2013 could count as one of the worst years of my life, personally speaking. In the space of a couple of months, I encountered serious set-backs that still have repercussions for me today. But this blog is not about those losses, nor is it about my personal travails. Instead, I’d I’m here to talk about coming back from those difficulties.
The fact is, negative things that happen in our lives won’t ever really go away. They have an impact, and the scars they leave remain, however much time and emotional distance we put between ourselves and them.
The scars, in my case, have to do with confidence (in my own abilities, in the direction of my life and career, and in the trustworthiness of other). These crises have a way of tearing right through the comfortable veneer you have built, exposing the fundamental insecurities of life.
What, I ask myself even now, have I been doing with my life? What have I achieved, and to what degree have I failed the high expectations I had of myself when I was younger?
The answer, 2013 showed me, was sobering. It was one of disappointment, of opportunities ungrasped, of immense short-sightedness, and of serious errors of judgment.
As someone who has always been fiercely independent (a fact reflected in my approach to photography), 2013 challenged my beliefs of what I was capable of. It showed me the limits and weaknesses that lay within me, and prompted me to start learning to ask for help and co-operation.
Contradictorily, it also confirmed for me the absolute importance of being individually self-sustaining. I learned, beyond doubt, that I had to be comfortable and confident with myself, despite the flaws and failures so evident within me. Because when push comes to shove, nobody else really cares, or can attain a full understanding and acceptance of another individual.
Yes, there is such a thing as luck. Yes, there are open doors. But no one will open the doors that you do not first unlock. No one will be your champion if you do not take those first steps. No one will give you things that you do not ask, beg, and work for.
In coming to such an understanding, I channelled my anger and sadness into creativity. Photography, for me, is no longer about simply taking photos. It’s a way of expressing myself, an outlet for dead and dying dreams.
As a result of 2013, my resolution is strengthened. I have become much more ruthless in my pursuit of my goals. On some days, when it seemed like everything was working against me in my quest to get certain tasks done, instead of resigning myself to “Que Sera, Sera”, as if some immutable force like fate or destiny was preventing me from attaining my goal, I now fight with everything at my disposal to overcome those obstacles.
In 2013, I started stepping outside of my bounds of comfort. I grabbed opportunities, and worked with new people. Beyond simply being a technically competent photographer, I realised the importance of taking on roles equivalent to a Creative Director and Production Manager.
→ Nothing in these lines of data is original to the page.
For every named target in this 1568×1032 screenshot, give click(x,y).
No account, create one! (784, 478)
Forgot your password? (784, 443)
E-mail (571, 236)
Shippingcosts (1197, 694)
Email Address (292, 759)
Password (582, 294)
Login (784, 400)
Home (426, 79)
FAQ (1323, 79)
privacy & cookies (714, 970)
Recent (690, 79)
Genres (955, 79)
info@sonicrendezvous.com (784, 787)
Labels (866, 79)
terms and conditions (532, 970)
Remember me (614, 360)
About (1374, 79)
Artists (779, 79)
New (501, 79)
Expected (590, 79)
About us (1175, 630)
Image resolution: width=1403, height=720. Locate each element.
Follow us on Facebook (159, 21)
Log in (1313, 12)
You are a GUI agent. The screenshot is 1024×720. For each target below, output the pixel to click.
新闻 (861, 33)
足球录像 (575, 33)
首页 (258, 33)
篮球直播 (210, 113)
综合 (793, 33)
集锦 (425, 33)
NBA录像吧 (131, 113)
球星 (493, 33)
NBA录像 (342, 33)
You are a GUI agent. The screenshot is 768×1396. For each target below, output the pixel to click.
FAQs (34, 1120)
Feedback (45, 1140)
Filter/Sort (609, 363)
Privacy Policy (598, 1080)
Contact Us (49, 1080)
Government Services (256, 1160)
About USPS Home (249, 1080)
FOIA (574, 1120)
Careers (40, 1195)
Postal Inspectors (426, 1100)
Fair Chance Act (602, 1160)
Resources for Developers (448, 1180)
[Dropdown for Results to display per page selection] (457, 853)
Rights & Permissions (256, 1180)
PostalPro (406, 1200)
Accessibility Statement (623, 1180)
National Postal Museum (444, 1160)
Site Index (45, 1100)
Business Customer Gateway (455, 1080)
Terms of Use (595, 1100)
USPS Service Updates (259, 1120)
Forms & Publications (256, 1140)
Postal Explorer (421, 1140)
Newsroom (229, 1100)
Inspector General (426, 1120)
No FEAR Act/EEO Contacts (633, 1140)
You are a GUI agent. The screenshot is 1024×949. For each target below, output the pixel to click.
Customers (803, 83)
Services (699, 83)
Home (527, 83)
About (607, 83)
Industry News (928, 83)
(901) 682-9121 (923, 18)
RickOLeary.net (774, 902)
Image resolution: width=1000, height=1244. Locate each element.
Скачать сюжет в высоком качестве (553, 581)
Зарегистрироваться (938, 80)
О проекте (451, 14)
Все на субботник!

I did notice a decrease in cosplay shooting, as a maturing landscape of cosplay photographers in Sydney and retiring/semi-retiring cosplayers within the circle I work in reduced the number of shoot I participated in. All in all, however I can count 75 cosplay shoots executed in 2013 (give or take 5, since that number includes conventions).
2013 saw an increase in conceptual/fashion shoots, whether I acted as Creative Director in coming up with concepts and executing them, or working for another person who took on the directorial role.
I also saw a slight increase in commercial work, though insufficient to be considered a professional. In all, I undertook 25 shoots in the concept/fashion/commercial categories.
For those keeping count, that means an approximate total of 100 shoots in 2013. A nice round number, I must say.
I don’t believe in making resolutions for the New Year. Rather, I make resolutions on a fairly regular basis and I do my best to come through on them. So in a way, 2014 for me is on a time spectrum in which I will continue to do what I am already on a path to do so.
I am continually inspired by the work of photographers around the world (current, and long-running favourites hail from Japan, although China and Taiwan are home to some crazy talent), and so I continue to work on distilling the creative intent behind the works I admire, and apply my own approach to execute my visions.
I will continue to look out for opportunities, both creative and commercial, and execute them with rugged determination.
This post wouldn’t be complete without thanking all the cosplayers, models, makeup artists, stylists and anyone else who has given me a chance in 2013. I honestly enjoyed every shoot, even the most gruelling ones, the ones which involved actual hard work to get the results we wanted. In fact, those shoots might have been the best.
And my especial thanks to my few friends who, in my darkest moments of doubt, have supported me, and given me new direction and reinvigorated my resolve – I do not share much of my personal feelings, so you might never know what effect your words have had on me, but I hold them dear.